Sundays too my father got up early
And put his clothes on in the blueback cold,
then with cracked hands that ached
from labor in the weekday weather made
banked fires blaze. No one ever thanked him.

I'd wake and hear the cold splintering, breaking.
When the rooms were warm, he'd call,
and slowly I would rise and dress,
fearing the chronic angers of that house,

Speaking indifferently to him,
who had driven out the cold
and polished my good shoes as well.
What did I know, what did I know
of love's austere and lonely offices?

Date: 2007-08-08 04:19 am (UTC)
From: [identity profile] iatrogenicmyth.livejournal.com
Yes, I believe the two simply co-exist. The father was blamed for the chronic angers of the house while never thanked for the warmth of the house, and such.
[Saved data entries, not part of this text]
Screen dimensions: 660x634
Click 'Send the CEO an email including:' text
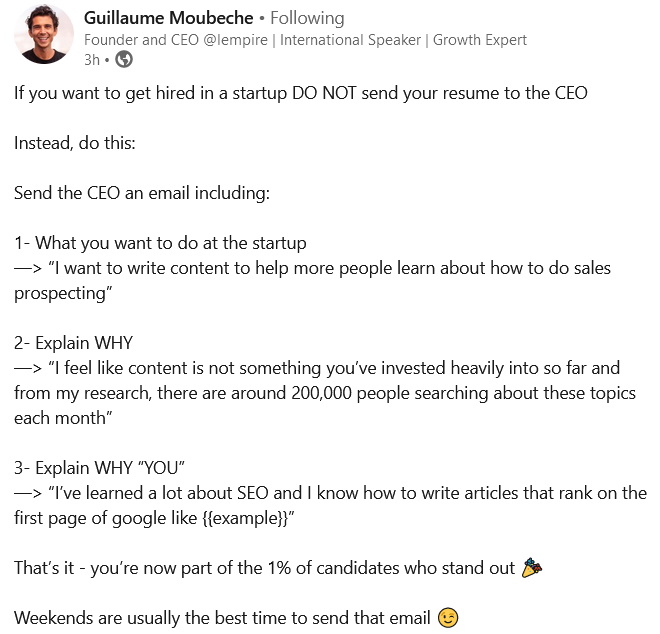click(x=142, y=193)
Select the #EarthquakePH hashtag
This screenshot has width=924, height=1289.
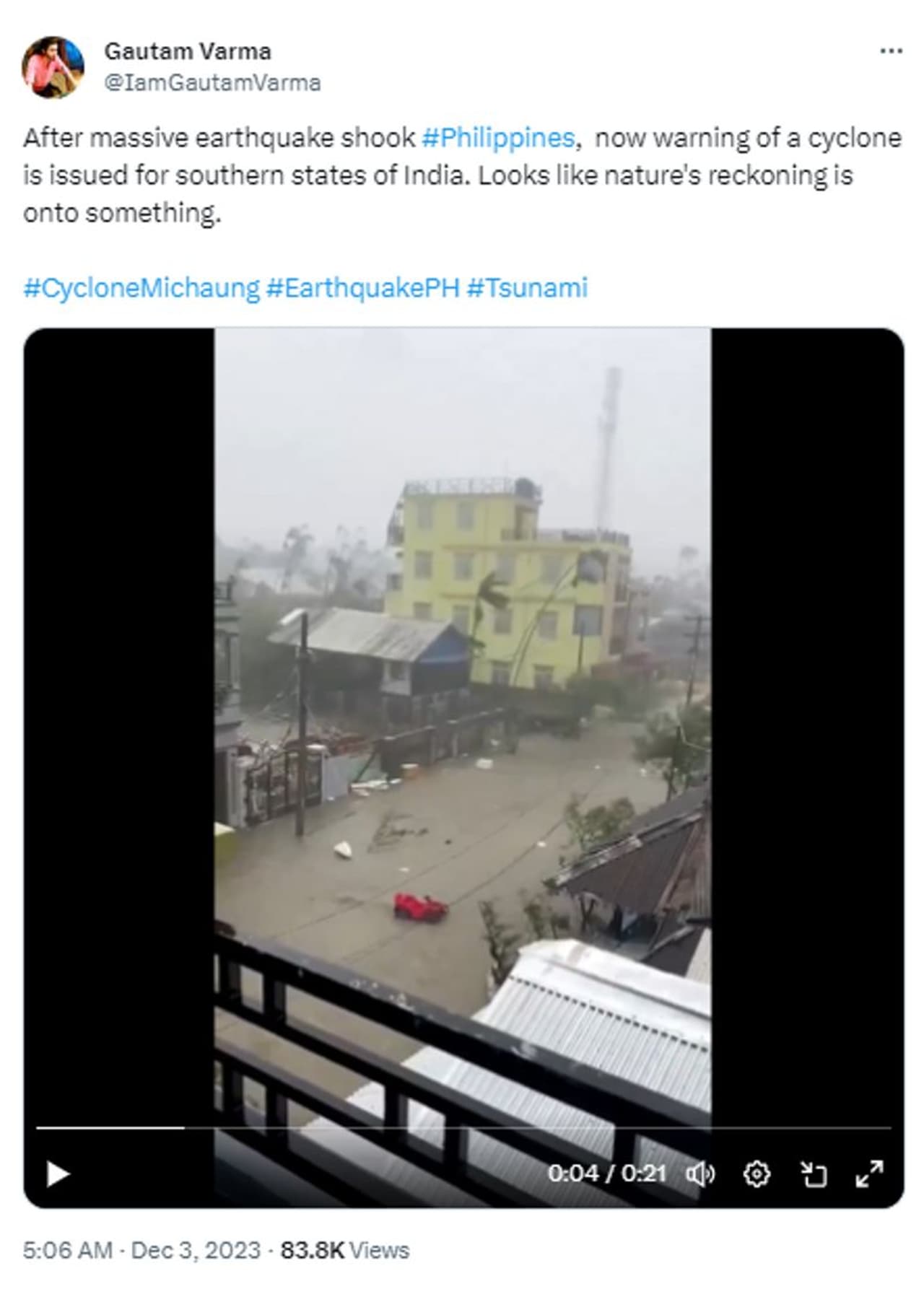(362, 287)
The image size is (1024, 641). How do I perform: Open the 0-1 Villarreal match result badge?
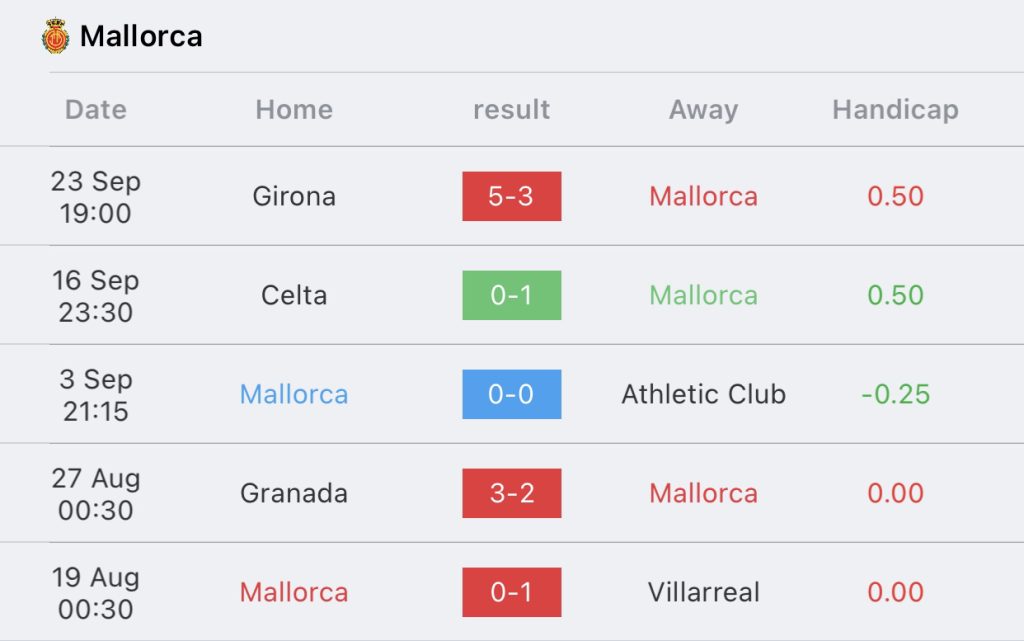tap(511, 592)
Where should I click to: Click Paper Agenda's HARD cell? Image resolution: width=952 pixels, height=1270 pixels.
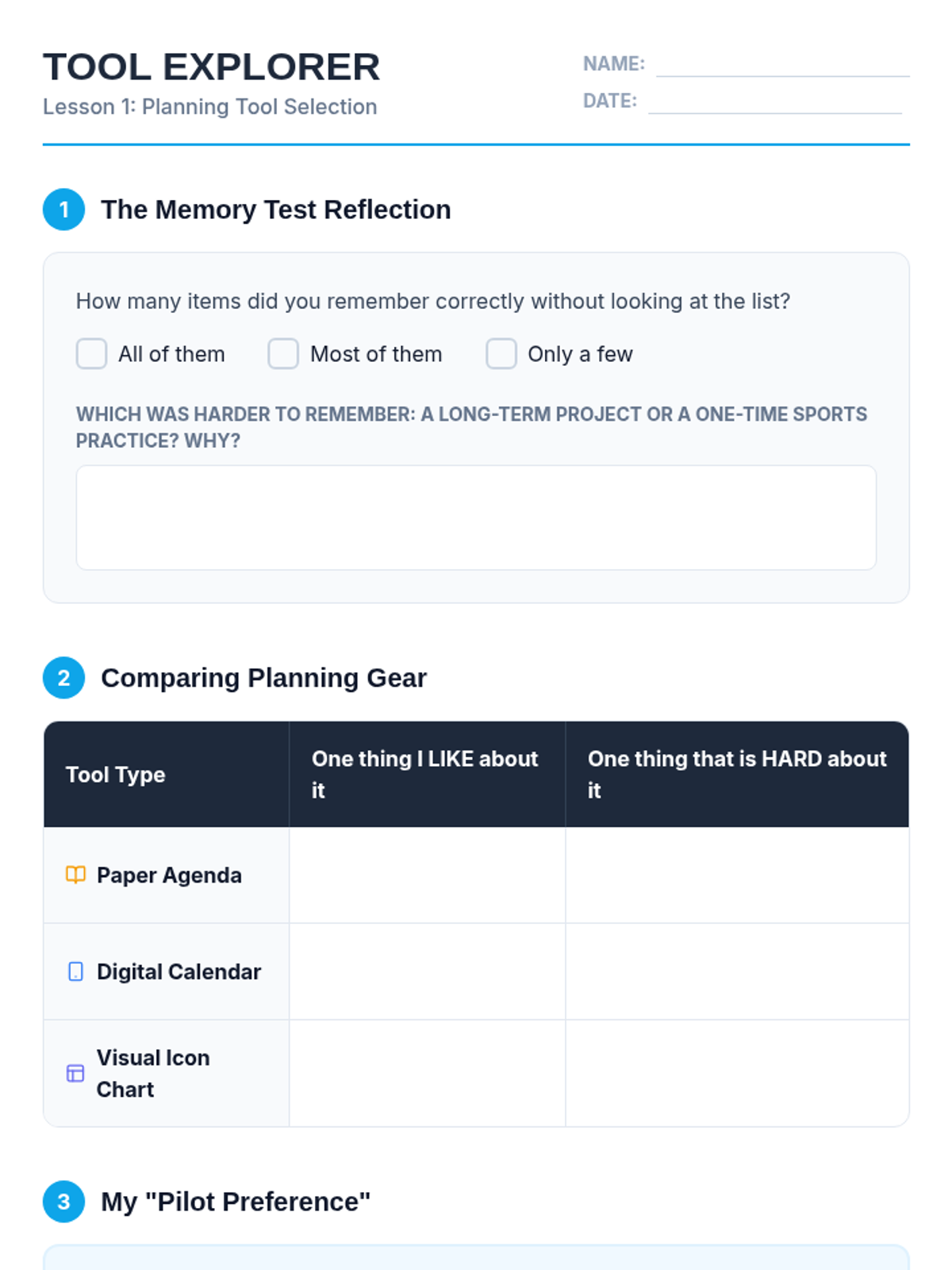737,875
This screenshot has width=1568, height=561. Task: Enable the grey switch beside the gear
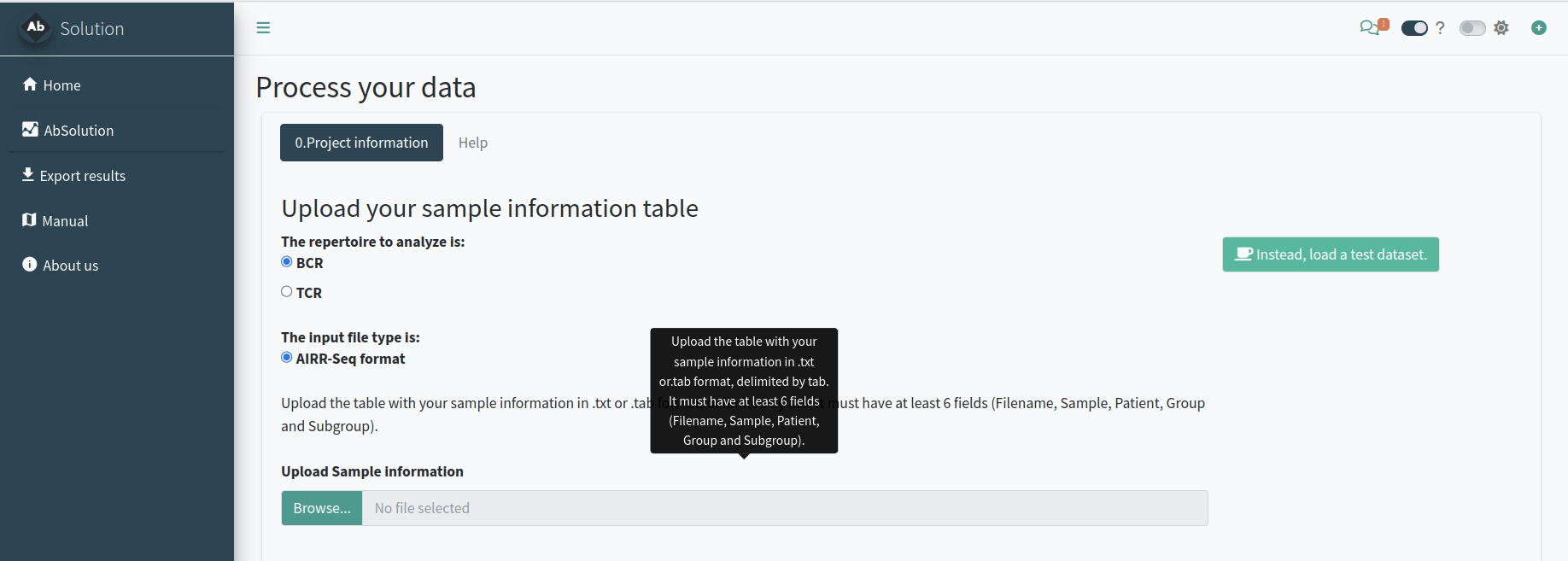click(1472, 28)
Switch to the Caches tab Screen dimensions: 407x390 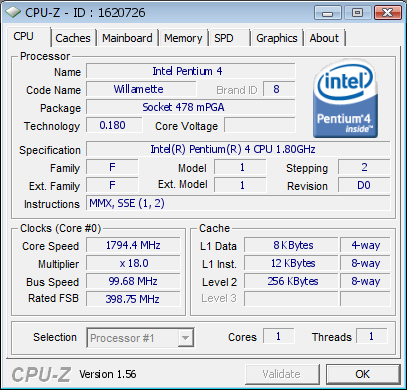73,38
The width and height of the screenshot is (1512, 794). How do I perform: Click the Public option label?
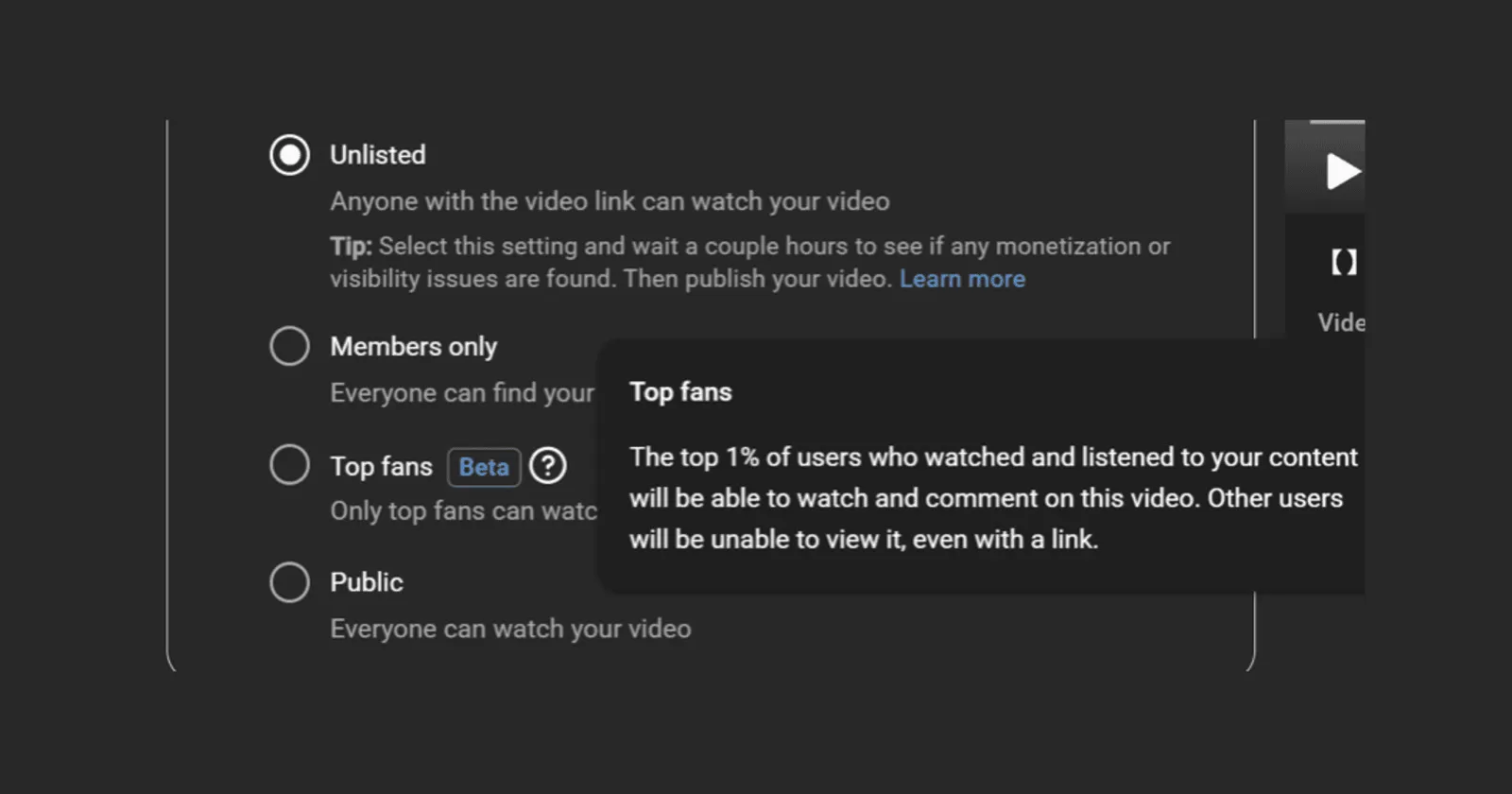tap(367, 582)
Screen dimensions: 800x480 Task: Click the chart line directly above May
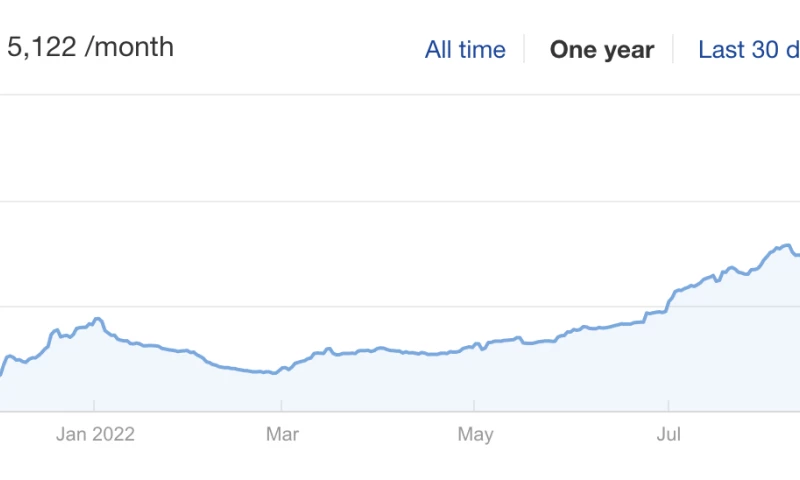[x=474, y=347]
The ending is also interesting if you look at it metaphorically. It is clear from this line: << cracked hands that ached / from labor in the weekday weather >> that his father did not do office work. He did manual labor. And yet - just like the banker or the lawyer or the doctor - his father spent time in his own "austere and lonely office." And he did it for love.

Perhaps it is a poem of forgiveness.